# Given records:
______

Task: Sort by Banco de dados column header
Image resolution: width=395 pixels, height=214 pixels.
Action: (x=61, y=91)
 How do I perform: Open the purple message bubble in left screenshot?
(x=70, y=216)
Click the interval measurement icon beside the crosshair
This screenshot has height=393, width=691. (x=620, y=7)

______

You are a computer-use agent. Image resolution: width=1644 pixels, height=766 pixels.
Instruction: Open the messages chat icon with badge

______

# What the exercise asks:
Would you print, exactly as written, every line above from the one holding "You are a computer-use" through the one holding "Instruction: Open the", with both included and no other lines?

# Solution to this exercise:
You are a computer-use agent. Image resolution: width=1644 pixels, height=766 pixels.
Instruction: Open the messages chat icon with badge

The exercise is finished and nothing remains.